Data items:
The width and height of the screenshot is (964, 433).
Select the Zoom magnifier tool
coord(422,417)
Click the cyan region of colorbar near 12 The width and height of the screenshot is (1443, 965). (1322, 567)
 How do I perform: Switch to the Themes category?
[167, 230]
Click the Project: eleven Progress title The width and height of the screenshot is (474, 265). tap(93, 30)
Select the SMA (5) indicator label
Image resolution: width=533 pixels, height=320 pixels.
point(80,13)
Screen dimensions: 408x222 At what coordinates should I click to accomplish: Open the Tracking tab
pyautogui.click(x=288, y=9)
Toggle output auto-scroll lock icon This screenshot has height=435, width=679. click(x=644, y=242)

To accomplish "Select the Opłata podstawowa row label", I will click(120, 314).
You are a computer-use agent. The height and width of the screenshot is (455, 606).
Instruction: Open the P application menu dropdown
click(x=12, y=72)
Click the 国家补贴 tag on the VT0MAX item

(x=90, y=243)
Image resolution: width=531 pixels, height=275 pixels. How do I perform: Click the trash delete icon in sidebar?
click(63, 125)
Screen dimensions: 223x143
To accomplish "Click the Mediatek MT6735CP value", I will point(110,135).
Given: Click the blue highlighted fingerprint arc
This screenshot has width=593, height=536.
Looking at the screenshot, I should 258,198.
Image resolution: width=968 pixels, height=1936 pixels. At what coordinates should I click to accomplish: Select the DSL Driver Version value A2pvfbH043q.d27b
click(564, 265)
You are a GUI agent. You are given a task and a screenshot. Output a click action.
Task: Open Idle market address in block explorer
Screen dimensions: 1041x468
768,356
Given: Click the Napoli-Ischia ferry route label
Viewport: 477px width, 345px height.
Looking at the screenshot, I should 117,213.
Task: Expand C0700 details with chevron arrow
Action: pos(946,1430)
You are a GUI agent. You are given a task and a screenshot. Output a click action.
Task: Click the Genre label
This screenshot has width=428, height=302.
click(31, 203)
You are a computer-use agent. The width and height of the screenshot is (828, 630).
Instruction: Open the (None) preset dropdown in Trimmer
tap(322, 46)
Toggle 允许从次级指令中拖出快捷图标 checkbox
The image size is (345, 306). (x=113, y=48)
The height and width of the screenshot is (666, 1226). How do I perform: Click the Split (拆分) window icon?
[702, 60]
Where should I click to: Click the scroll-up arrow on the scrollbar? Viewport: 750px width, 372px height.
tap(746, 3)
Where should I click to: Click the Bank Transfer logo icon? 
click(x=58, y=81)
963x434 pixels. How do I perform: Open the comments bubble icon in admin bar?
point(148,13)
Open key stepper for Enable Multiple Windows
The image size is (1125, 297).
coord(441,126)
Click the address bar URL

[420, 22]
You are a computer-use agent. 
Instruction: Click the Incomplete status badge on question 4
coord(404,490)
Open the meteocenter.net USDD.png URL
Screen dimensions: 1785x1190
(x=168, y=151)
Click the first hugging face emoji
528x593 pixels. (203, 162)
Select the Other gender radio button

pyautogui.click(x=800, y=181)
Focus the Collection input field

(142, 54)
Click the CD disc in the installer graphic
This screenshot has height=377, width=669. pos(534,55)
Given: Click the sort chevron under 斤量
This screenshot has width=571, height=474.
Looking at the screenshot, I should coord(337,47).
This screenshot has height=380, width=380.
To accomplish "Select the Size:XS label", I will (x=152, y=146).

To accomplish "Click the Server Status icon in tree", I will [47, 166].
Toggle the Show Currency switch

WHAT IS NEEDED. Please reproduce every line of the data above, unchanged and in the same order.

TASK RESULT.
The width and height of the screenshot is (964, 433).
Select the Zoom magnifier tool
coord(422,417)
Click the cyan region of colorbar near 12 The width and height of the screenshot is (1443, 965). (1322, 567)
 How do I perform: Switch to the Themes category?
[167, 230]
Click the Project: eleven Progress title The width and height of the screenshot is (474, 265). tap(93, 30)
Select the SMA (5) indicator label
Image resolution: width=533 pixels, height=320 pixels.
point(80,13)
Screen dimensions: 408x222 At what coordinates should I click to accomplish: Open the Tracking tab
pyautogui.click(x=288, y=9)
Toggle output auto-scroll lock icon This screenshot has height=435, width=679. click(x=644, y=242)

To accomplish "Select the Opłata podstawowa row label", I will click(120, 314).
You are a computer-use agent. The height and width of the screenshot is (455, 606).
Instruction: Open the P application menu dropdown
click(x=12, y=72)
Click the 国家补贴 tag on the VT0MAX item

(x=90, y=243)
Image resolution: width=531 pixels, height=275 pixels. How do I perform: Click the trash delete icon in sidebar?
click(63, 125)
Screen dimensions: 223x143
To accomplish "Click the Mediatek MT6735CP value", I will point(110,135).
Given: Click the blue highlighted fingerprint arc
This screenshot has width=593, height=536.
Looking at the screenshot, I should 258,198.
Image resolution: width=968 pixels, height=1936 pixels. At what coordinates should I click to accomplish: Select the DSL Driver Version value A2pvfbH043q.d27b
click(564, 265)
You are a GUI agent. You are given a task and a screenshot. Output a click action.
Task: Open Idle market address in block explorer
Screen dimensions: 1041x468
768,356
Given: Click the Napoli-Ischia ferry route label
Viewport: 477px width, 345px height.
Looking at the screenshot, I should 117,213.
Task: Expand C0700 details with chevron arrow
Action: pos(946,1430)
You are a GUI agent. You are given a task and a screenshot. Output a click action.
Task: Click the Genre label
This screenshot has width=428, height=302.
click(31, 203)
You are a computer-use agent. The width and height of the screenshot is (828, 630).
Instruction: Open the (None) preset dropdown in Trimmer
tap(322, 46)
Toggle 允许从次级指令中拖出快捷图标 checkbox
The image size is (345, 306). (x=113, y=48)
The height and width of the screenshot is (666, 1226). How do I perform: Click the Split (拆分) window icon?
[702, 60]
Where should I click to: Click the scroll-up arrow on the scrollbar? Viewport: 750px width, 372px height.
tap(746, 3)
Where should I click to: Click the Bank Transfer logo icon? 
click(x=58, y=81)
963x434 pixels. How do I perform: Open the comments bubble icon in admin bar?
point(148,13)
Open key stepper for Enable Multiple Windows
The image size is (1125, 297).
coord(441,126)
Click the address bar URL

[420, 22]
You are a computer-use agent. 
Instruction: Click the Incomplete status badge on question 4
coord(404,490)
Open the meteocenter.net USDD.png URL
Screen dimensions: 1785x1190
(x=168, y=151)
Click the first hugging face emoji
528x593 pixels. (203, 162)
Select the Other gender radio button

pyautogui.click(x=800, y=181)
Focus the Collection input field

(142, 54)
Click the CD disc in the installer graphic
This screenshot has height=377, width=669. pos(534,55)
Given: Click the sort chevron under 斤量
This screenshot has width=571, height=474.
Looking at the screenshot, I should coord(337,47).
This screenshot has height=380, width=380.
To accomplish "Select the Size:XS label", I will (x=152, y=146).

To accomplish "Click the Server Status icon in tree", I will [47, 166].
Toggle the Show Currency switch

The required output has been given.